*Exercise instructions:* Turn the lines below, from the line with "Viewport: 953px width, 612px height." to the line with "Viewport: 621px width, 830px", into a Markdown table with the columns Row and Line, skipping any blank lines. Leave the pictures out.

*Input material:*
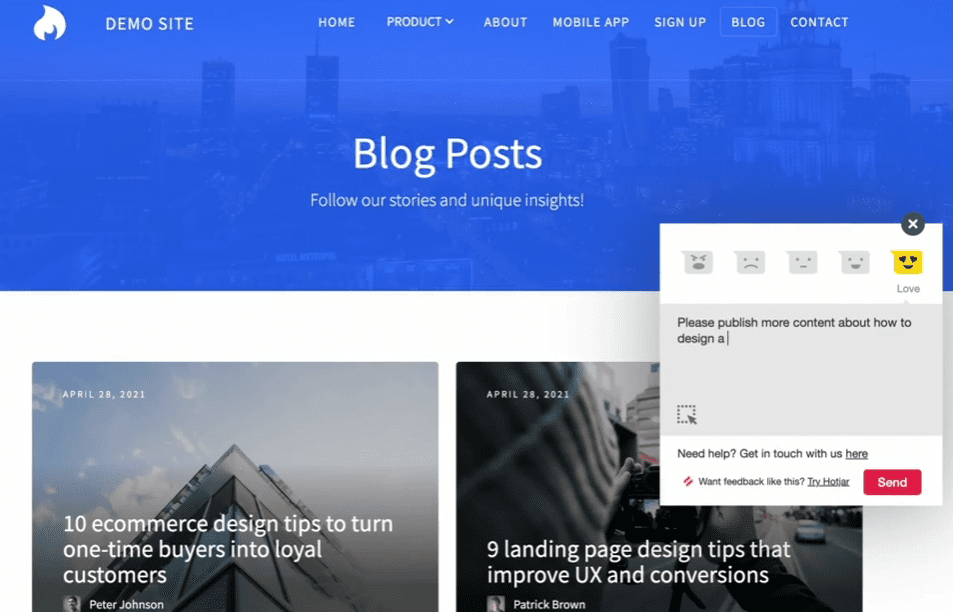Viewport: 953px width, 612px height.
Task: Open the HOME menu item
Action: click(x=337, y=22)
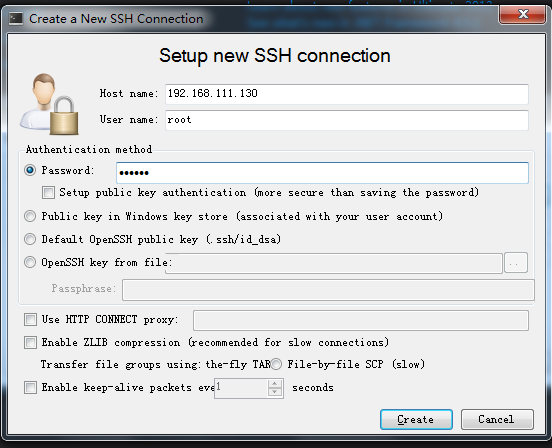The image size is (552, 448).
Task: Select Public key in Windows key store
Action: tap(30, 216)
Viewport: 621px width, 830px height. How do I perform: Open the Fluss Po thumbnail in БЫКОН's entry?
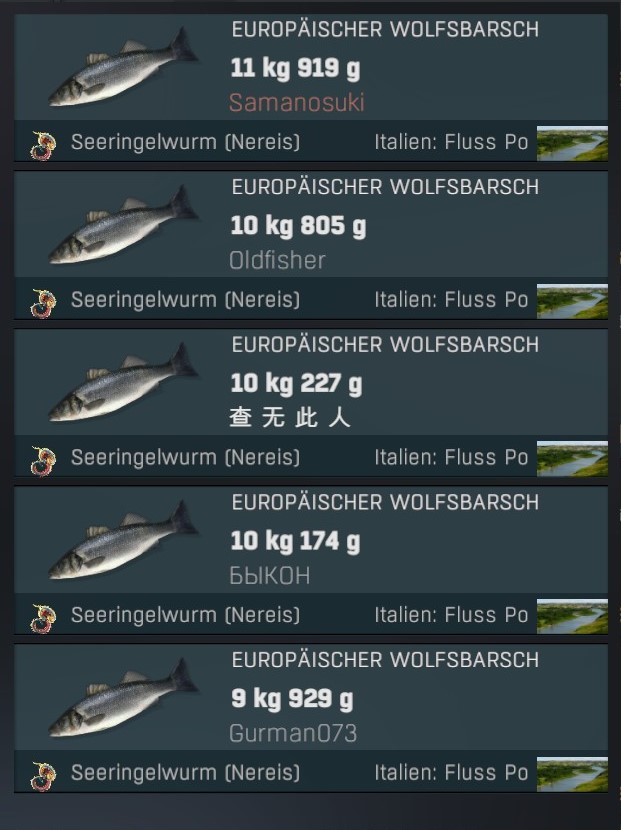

---

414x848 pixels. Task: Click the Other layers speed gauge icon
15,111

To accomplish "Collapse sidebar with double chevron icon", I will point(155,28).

--

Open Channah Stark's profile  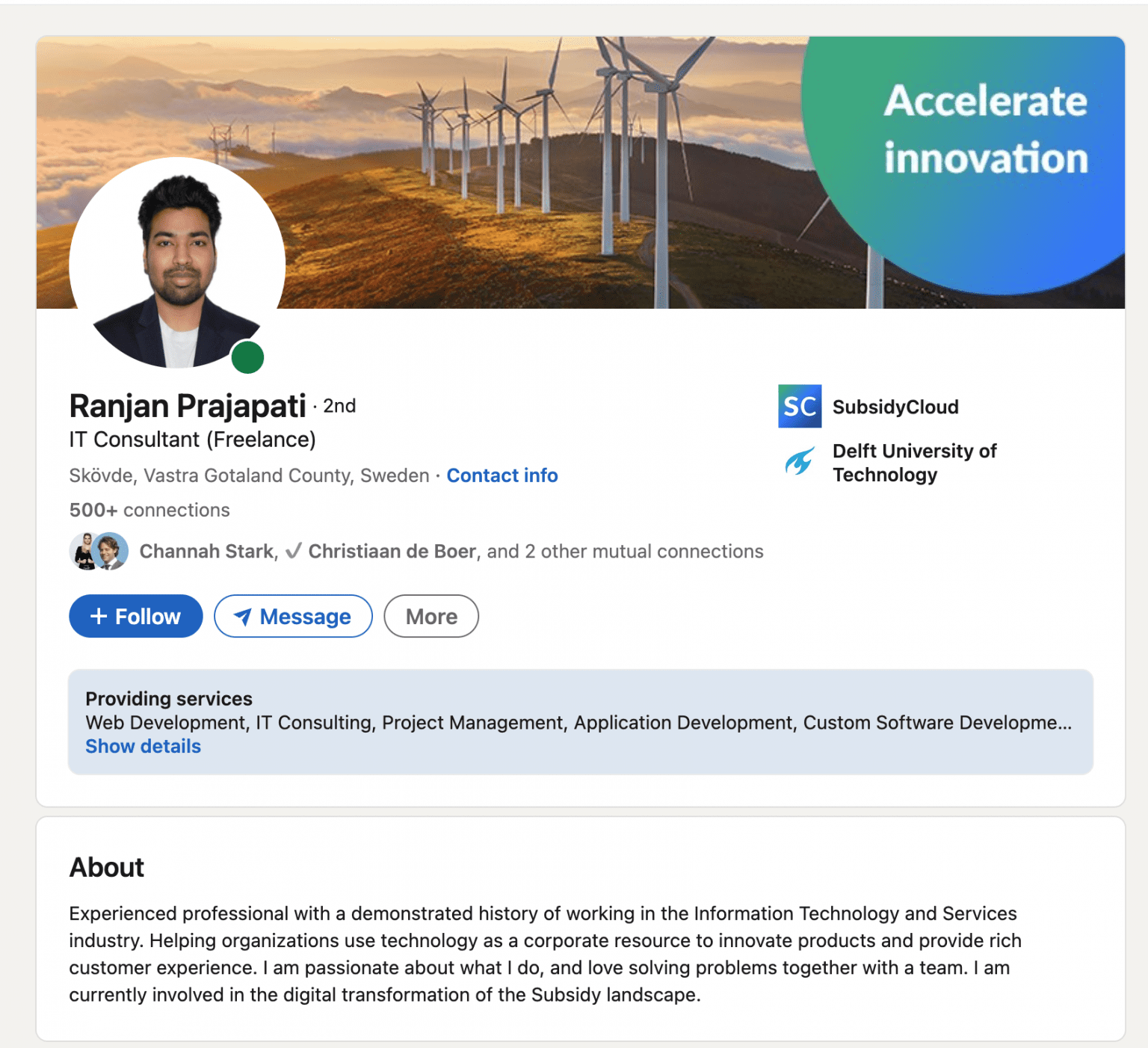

*Task result:*
| Row | Line |
|---|---|
| 1 | Viewport: 953px width, 612px height. |
| 2 | Task: Open the HOME menu item |
| 3 | Action: click(x=337, y=22) |
| 4 | The image size is (552, 448). |
| 5 | Task: Select Public key in Windows key store |
| 6 | Action: tap(30, 216) |
| 7 | Viewport: 621px width, 830px height. How do I perform: Open the Fluss Po thumbnail in БЫКОН's entry? |